Il y a maintenant tout un réseau de laboratoires photographiques dirigés par des artistes, beaucoup en Europe, mais il y en a aussi ici, qui développent eux-mêmes leur pellicule. Les artistes participant à ce mouvement cherchent à travailler de plus en plus avec des pratiques plus écologiques et saines. Il·elle·s tentent davantage de représenter les perspectives de la nature au sein du cinéma, en la laissant agir sur la réalisation d’un film, en laissant, par exemple, une caméra sur un trépied un peu lousse, ce qui permet au vent de pousser la caméra, et donc d’intégrer des mouvements un peu décidés par la nature.
LD : Le CML sera-t-il ouvert à tous·tes les étudiant·e·s de McGill ?

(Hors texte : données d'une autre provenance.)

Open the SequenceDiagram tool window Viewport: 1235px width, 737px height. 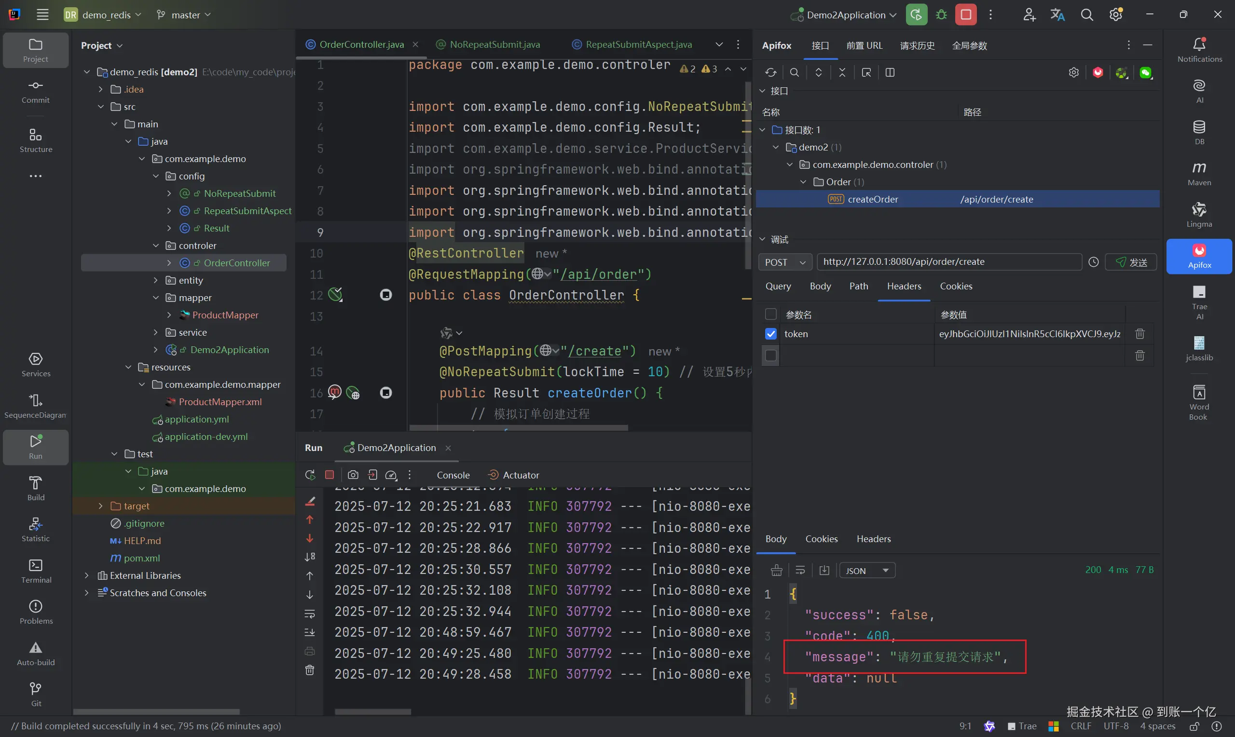(x=35, y=405)
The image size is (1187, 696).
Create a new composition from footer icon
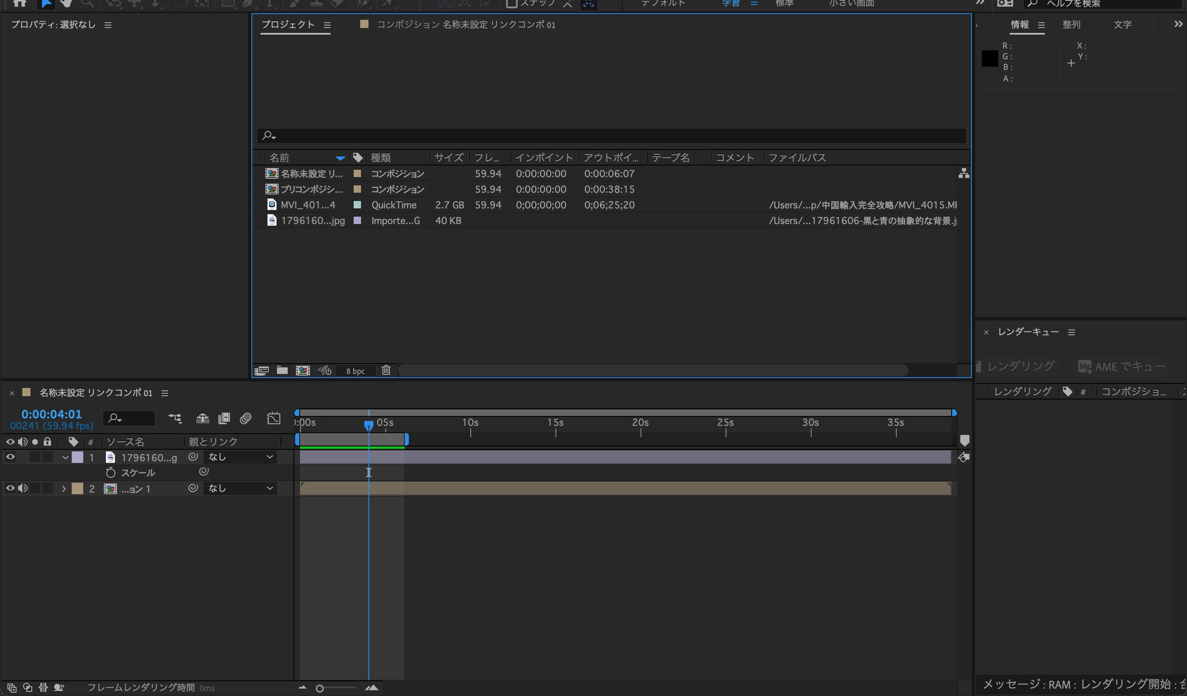[303, 370]
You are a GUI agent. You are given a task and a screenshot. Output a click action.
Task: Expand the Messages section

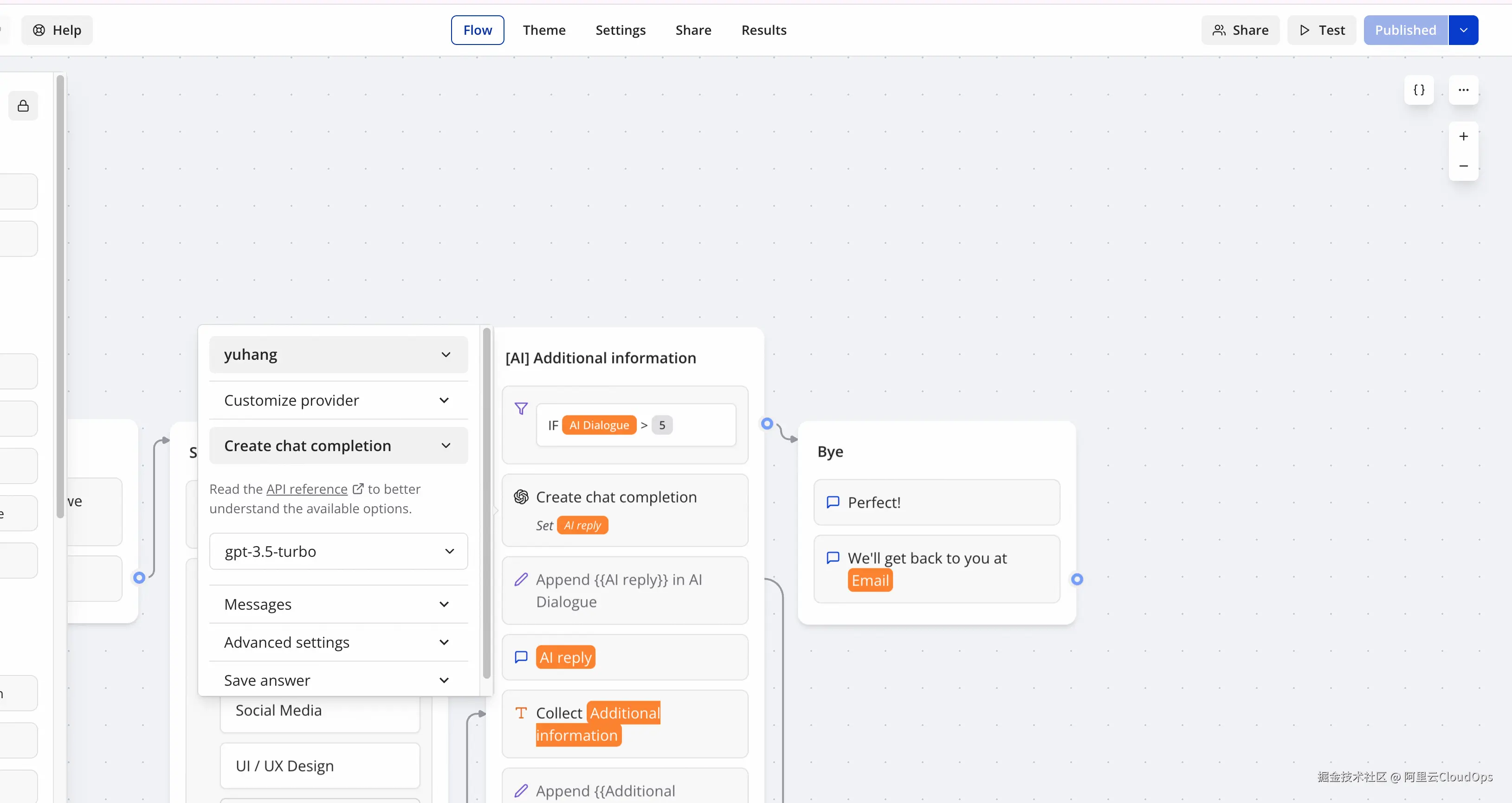coord(338,604)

PL : Les activités, les projections et les ateliers sont ouverts à toutes et à tous. Ce qui est plus compliqué à déterminer est l’accès à l’équipement et à l’espace de montage, car on a peu d’équipement pour le moment, donc celui-ci est réservé aux gens présentement inscrits au cours d’ethnographie sensorielle à la session d’automne. Ensuite, à la prochaine session, l’idée est de rendre l’équipement accessible à tout le monde, mais il faudra déterminer comment fonctionnera l’adhésion au CML, quel genre de formation devra être donnée pour pouvoir utiliser l’équipement, etc. Pour le moment, nous avons 4–5 kits de caméras donc on ne peut pas servir toute la communauté de McGill, mais on espère que si l’intérêt est là, l’Université comprendra qu’on a besoin de plus de financement pour acheter plus d’équipement. Mais oui, l’idée à long terme est d’avoir une microécole de cinéma dans le Département d’anthropologie pour servir toute la communauté de McGill.

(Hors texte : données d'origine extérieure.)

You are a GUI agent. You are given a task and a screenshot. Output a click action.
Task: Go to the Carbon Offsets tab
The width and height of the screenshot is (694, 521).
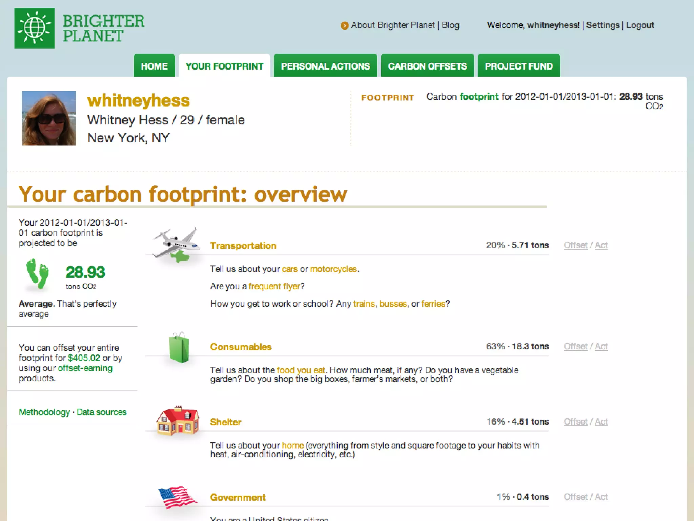(427, 66)
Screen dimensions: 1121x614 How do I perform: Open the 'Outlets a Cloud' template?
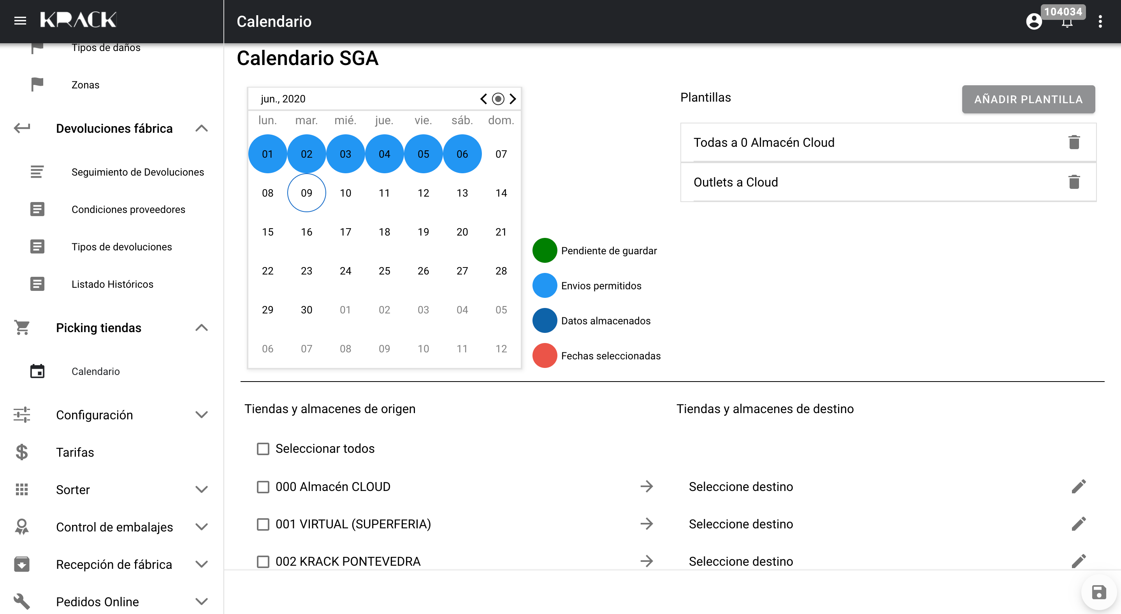(735, 182)
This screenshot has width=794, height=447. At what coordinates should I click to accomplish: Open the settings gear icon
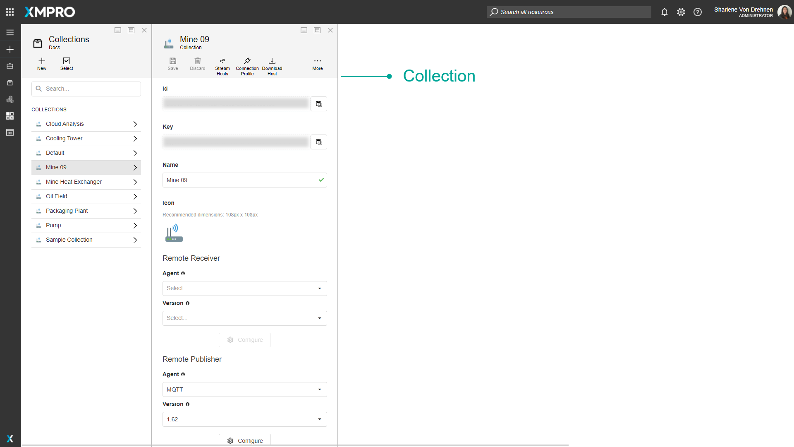tap(681, 12)
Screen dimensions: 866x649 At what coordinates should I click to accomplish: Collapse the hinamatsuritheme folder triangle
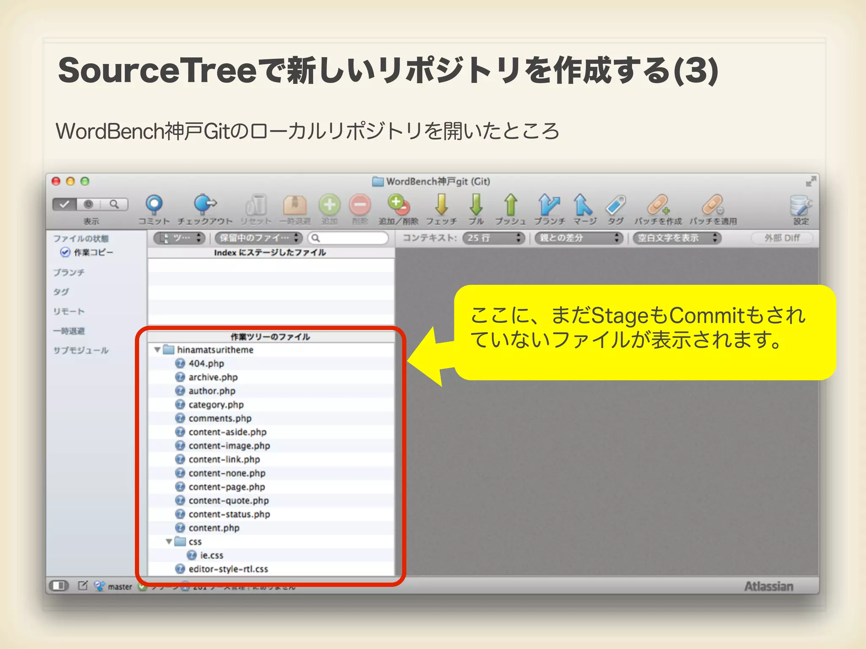[157, 350]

LD : Que pensez-vous du fait que CML soit actuellement situé dans une université qui n’a pas d’école de cinéma ? Cela apporte-t-il des avantages ou des difficultés à vos approches d’enseignement ?

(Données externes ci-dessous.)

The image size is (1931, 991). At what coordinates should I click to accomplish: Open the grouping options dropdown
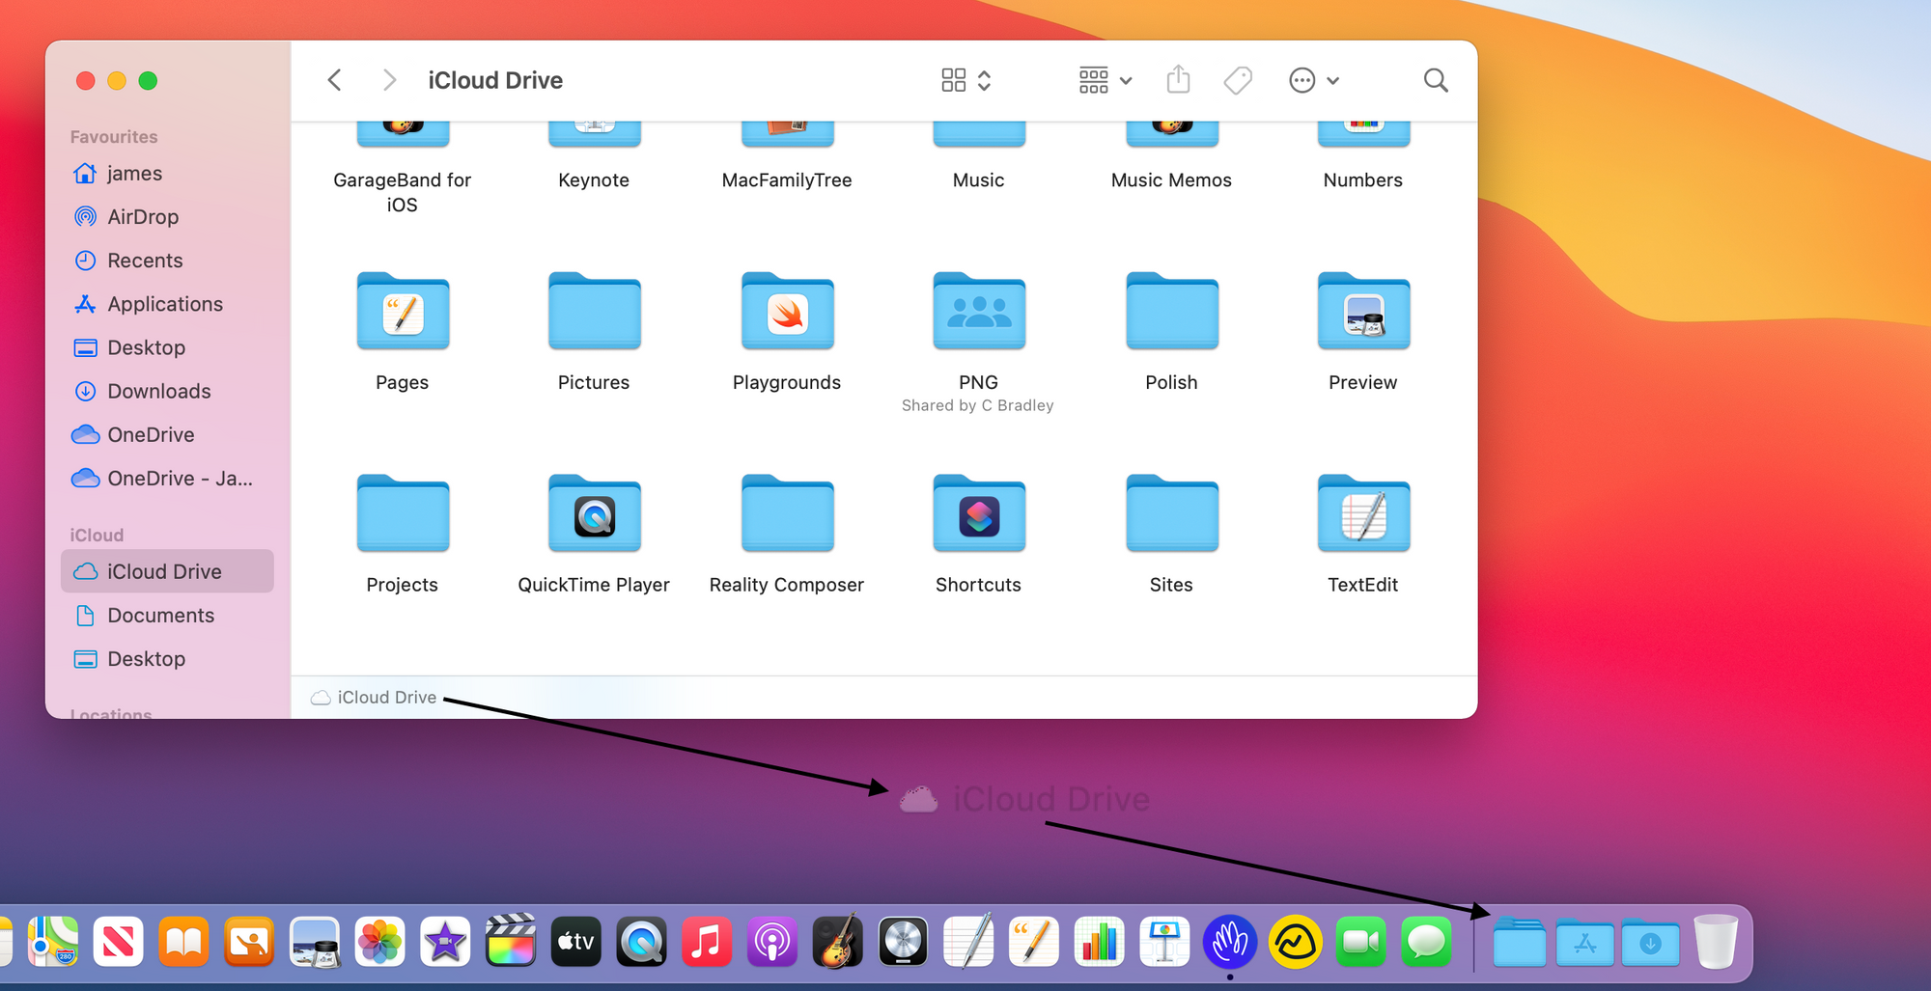point(1104,80)
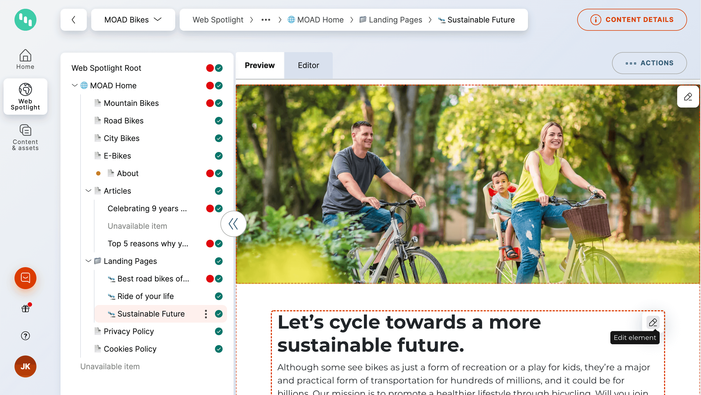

PL : Pour avoir été formé à l’École de cinéma, je peux dire que je suis content d’avoir fait cette formation, mais que ça apprend aussi une certaine façon de faire les choses, qui est davantage reliée aux besoins de l’industrie, qui suit un modèle de création de films, comme le dit son nom, plus « industriel ». L’École de cinéma de Concordia s’en va de plus en plus dans cette direction aussi, car Concordia veut agrandir l’École et accueillir davantage d’étudiantes et étudiants pour servir l’industrie cinématographique grandissante à Montréal.
L’École de cinéma est vraiment un état d’esprit différent selon moi. Je suis content d’être au CML, car je trouve qu’on cherche à faire quelque chose de plus « artisan », où chaque projet est unique. C’est aussi le cas à l’École de cinéma, mais ici on a davantage la possibilité de pouvoir s’asseoir avec chaque étudiant·e désirant créer un film et comprendre les bons outils qui vont servir le projet, par exemple. Parfois, la bonne caméra pour un projet peut être la caméra d’un cellulaire, d’autres fois une caméra pellicule, et pour certains projets, une grosse caméra numérique, mais je ne crois pas qu’une même caméra peut servir tous les projets, et c’est ce que l’on enseigne un peu à l’École de cinéma, on apprend la même caméra à tout le monde.
Les projections de cinéma expérimental co-organisées par le CML à la Cinémathèque québécoise auront lieu le mercredi 26 octobre à 21h et le jeudi 27 octobre à 18h30. Le CML organise également une conférence donnée par Elio Della Noce le vendredi 28 octobre prochain à 10h au 3475 rue Peel.